Shigella - Prevention and Treatment

Prevention and Treatment

Hand washing before handling food and thoroughly cooking all food before eating decreases the risk of getting Shigella.

Severe dysentery can be treated with ampicillin, TMP-SMX, or fluoroquinolones, such as ciprofloxacin, and of course rehydration. Medical treatment should only be used in severe cases. Antibiotics are usually avoided in mild cases because some Shigella are resistant to antibiotics, and their use may make the germ even more resistant. Antidiarrheal agents may worsen the sickness, and should be avoided. For Shigella-associated diarrhea, antibiotics shorten the length of infection.

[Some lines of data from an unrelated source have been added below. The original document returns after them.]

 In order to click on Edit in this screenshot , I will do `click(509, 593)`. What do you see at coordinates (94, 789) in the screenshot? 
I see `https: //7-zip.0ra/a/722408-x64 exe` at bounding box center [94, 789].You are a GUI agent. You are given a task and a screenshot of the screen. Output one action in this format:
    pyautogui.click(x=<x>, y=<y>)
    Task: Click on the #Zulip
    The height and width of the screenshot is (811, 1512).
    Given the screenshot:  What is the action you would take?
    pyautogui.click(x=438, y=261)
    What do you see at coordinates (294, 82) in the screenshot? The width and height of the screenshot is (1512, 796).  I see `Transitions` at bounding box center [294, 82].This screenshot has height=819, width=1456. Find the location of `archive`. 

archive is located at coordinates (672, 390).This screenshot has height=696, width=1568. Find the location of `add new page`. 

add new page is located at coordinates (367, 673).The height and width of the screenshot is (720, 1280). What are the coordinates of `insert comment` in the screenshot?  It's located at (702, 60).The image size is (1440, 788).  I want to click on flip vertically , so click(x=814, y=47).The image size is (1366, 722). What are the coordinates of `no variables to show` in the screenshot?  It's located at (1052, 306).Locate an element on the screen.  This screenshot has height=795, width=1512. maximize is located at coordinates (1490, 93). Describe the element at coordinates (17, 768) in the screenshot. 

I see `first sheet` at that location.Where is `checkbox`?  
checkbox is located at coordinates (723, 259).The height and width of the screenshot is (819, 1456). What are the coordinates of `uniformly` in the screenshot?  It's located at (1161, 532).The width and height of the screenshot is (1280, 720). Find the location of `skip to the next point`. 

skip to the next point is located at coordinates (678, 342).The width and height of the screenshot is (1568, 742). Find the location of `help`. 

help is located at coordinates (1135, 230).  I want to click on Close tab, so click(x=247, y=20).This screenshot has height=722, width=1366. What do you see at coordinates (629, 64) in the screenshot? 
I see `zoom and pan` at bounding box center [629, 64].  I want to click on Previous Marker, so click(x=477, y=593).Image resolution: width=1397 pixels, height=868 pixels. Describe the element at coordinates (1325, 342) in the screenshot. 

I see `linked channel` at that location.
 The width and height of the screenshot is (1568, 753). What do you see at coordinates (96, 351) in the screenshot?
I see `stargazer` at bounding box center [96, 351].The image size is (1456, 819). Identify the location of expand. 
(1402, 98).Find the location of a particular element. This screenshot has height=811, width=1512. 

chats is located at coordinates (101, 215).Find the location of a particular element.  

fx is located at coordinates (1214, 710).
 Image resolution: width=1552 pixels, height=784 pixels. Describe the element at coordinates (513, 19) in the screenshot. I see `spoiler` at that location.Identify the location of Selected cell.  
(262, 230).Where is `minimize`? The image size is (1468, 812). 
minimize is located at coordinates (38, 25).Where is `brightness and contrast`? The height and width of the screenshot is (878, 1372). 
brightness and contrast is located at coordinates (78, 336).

Shigella is one of the leading bacterial causes of diarrhea worldwide. Insufficient data exist, but conservative estimates suggest that Shigella causes approximately 90 million cases of severe dysentery with at least 100,000 of these resulting in death each year, mostly among children in the developing world.

Currently, no licenced vaccine targeting Shigella exists. Shigella has been a longstanding World Health Organization target for vaccine development, and sharp declines in age-specific diarrhea/dysentery attack rates for this pathogen indicate that natural immunity does develop following exposure; thus, vaccination to prevent the disease should be feasible. Several vaccine candidates for Shigella are in various stages of development.